GeospatialPython / pyshp

This library reads and writes ESRI Shapefiles in pure Python.
MIT License
1.1k stars 259 forks source link

pyshp v. 1.2.11 reads non-string field values as None #108

Closed martinburch closed 7 years ago

martinburch commented 7 years ago

This is a regression from 1.2.10, see https://gis.stackexchange.com/questions/252104/python-pyshp-reads-some-field-values-as-none?noredirect=1#comment396899_252104

Reading the records of AL082017_pts.shp in a recent hurricane path file with pyshp results in a lot of None.

Here's the first record:

sf = shapefile.Reader('AL082017_pts.shp') print sf.record(0) Output:

['GENESIS014', None, None, '08', None, '0600', None, 'al', None, 'DB', None, None, None, None] The correct field values, as can be seen in the dbf, are:

GENESIS014 2017080206 2017 08 2 0600 1012 al 8 DB 20 0 9.5 -13

karimbahgat commented 7 years ago

Indeed the issue was numeric fields, but the issue seems to be twofold.

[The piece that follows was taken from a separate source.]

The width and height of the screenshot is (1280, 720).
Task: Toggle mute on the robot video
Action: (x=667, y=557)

On the one hand, pyshp usually reads numeric fields, but in this case it failed because the driver that wrote the shapefile wrote int fields "incorrectly" as floats, that is with the ".0" at the end. The numeric fields that fail are all defined as ints (decimal=0), so pyshp tries to convert the string to int, but calling int on a float string doesn't work.

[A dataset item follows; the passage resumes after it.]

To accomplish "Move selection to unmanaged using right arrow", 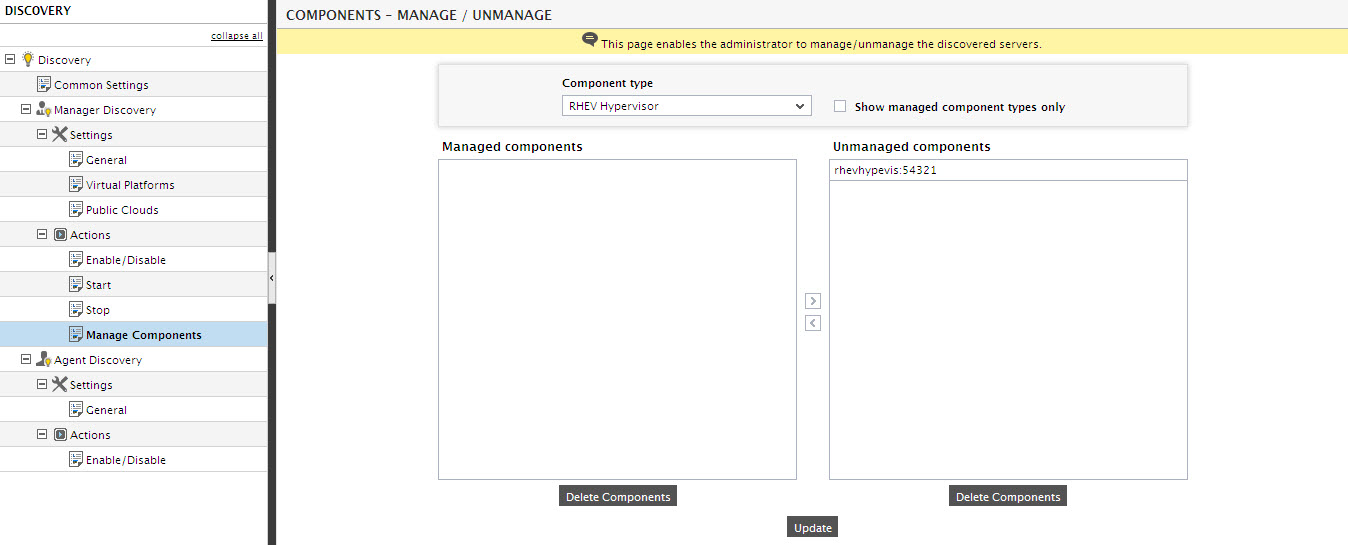I will tap(813, 301).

On the other hand, this was caused by an attempt in v1.2.11 to root out errors in the reading of field types and make it more robust. In doing so it was made a lot stricter in the expected values, assuming perfectly written shapefiles.

This seems to be the inverse problem of #99, where users had trouble writing ints or strings to float fields etc.

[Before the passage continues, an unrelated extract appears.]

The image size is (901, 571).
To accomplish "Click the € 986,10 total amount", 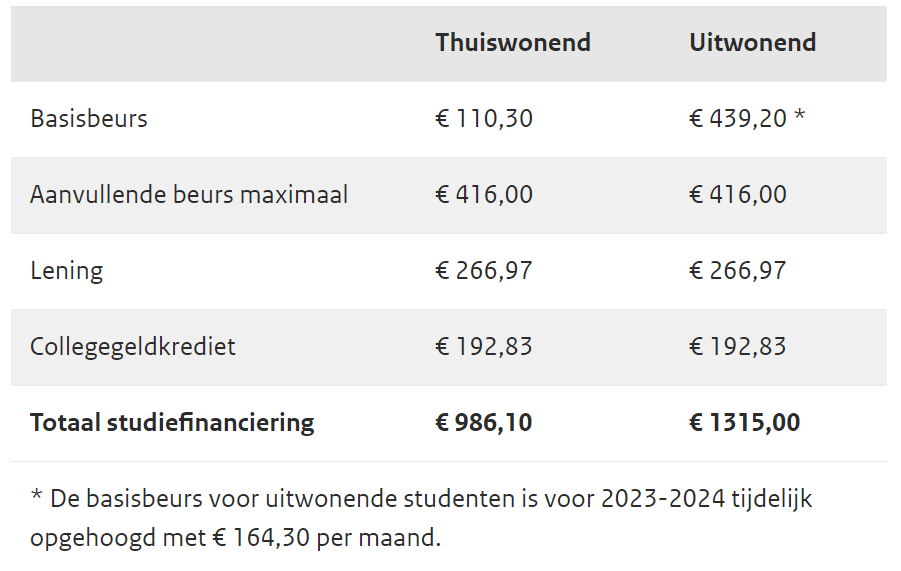I will [x=484, y=423].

I think the best solution now is to make it backwards compatible with the more lenient approach of v1.2.10, and handle minor data type errors in shapefiles by adding forced conversion. This has now been fixed in the 1.2.x branch and the master branch on GitHub, and will be included in release 1.2.12 shortly and the upcoming major version 2.0.0.

karimbahgat commented 7 years ago

Version 1.2.12 which fixes this issue is now up on PyPI.